** Task **
Using the line with "You are a GUI" as your starting point, transcribe it and each line beneath it word for word until the records run out, without pictures.

** Stored data **
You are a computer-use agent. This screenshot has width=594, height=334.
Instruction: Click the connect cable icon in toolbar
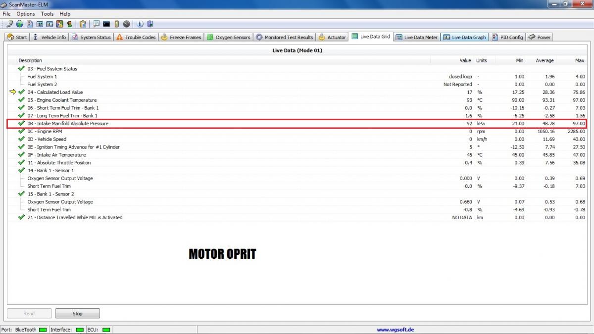click(x=10, y=24)
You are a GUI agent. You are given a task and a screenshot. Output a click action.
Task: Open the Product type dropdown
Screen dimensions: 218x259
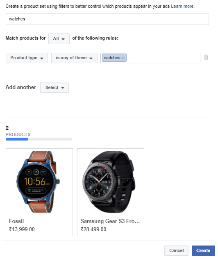[27, 58]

** Result **
You are a GUI agent. You are given a task and a screenshot. Output a click action.
Task: Open the Product type dropdown
Screen dimensions: 218x259
[27, 58]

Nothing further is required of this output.